Please confirm your attendance with Christina MacLean (christina.maclean@strath.ac.uk).
Abstract
This seminar is intended to highlight the diversity of theoretical and empirical contributions, and therefore avenues for publication, that may emerge from a single research project when handled strategically. It outlines one of four papers that has emerged from our very productive project on ancestral tourism in Scotland. Two have already been published on the specific nature of this form of heritage supply (Alexander, Bryce & Murdy, 2016) and on its impact on modes of service delivery (Murdy, Alexander & Bryce, 2016). A further two are in review: one on the shape of demand in the ancestral tourism market (Murdy, Bryce & Alexander, in review) and another under second review, after a minor revisions decision, on how ancestral tourism might help extend our understanding of the nature and value of ‘authenticity’ in heritage production and consumption (Bryce, Alexander & Murdy, in review). This seminar will focus on the latter of these papers.

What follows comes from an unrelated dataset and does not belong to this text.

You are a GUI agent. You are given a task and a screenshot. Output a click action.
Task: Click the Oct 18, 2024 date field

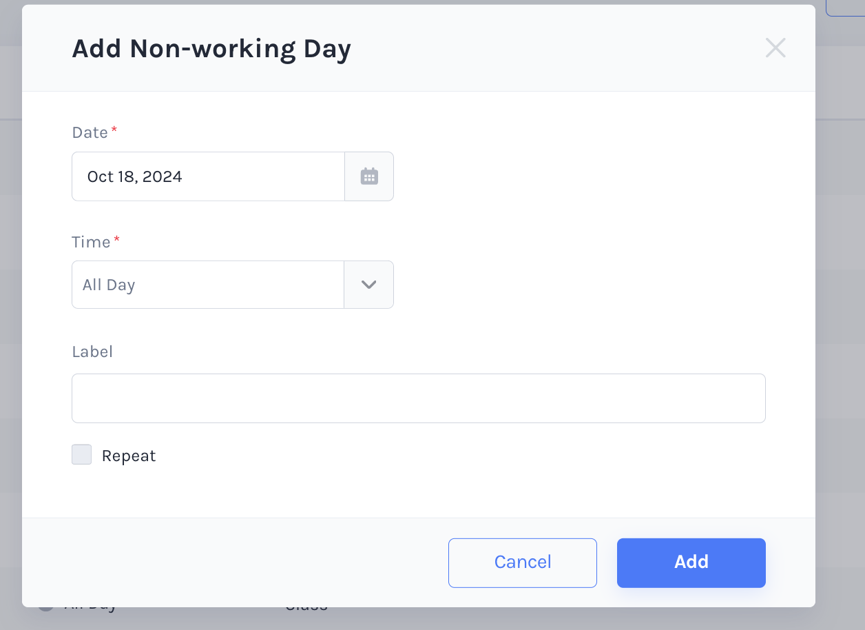[x=208, y=176]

Ancestral tourism in Scotland, a sector of the heritage tourism market sensitive to consumer personalisation, has particular propensities towards process-driven co-created experiences within existing categories of object-based and existential notions of authenticity alongside an emergent category of the ‘authentically imagined past’. The latter of these modes reveals a complex interplay between professionally endorsed validation of the empirical veracity of objects, documents and places and the deeply held, authentically imagined, narratives of ‘home’ built up in the Diaspora over centuries, driving new processes towards authenticity in tourism. We conducted 31 re-enactment interviews across 27 sites throughout Scotland with curators, archivists, and volunteers to explore these notions of authenticity within the ancestral tourism context.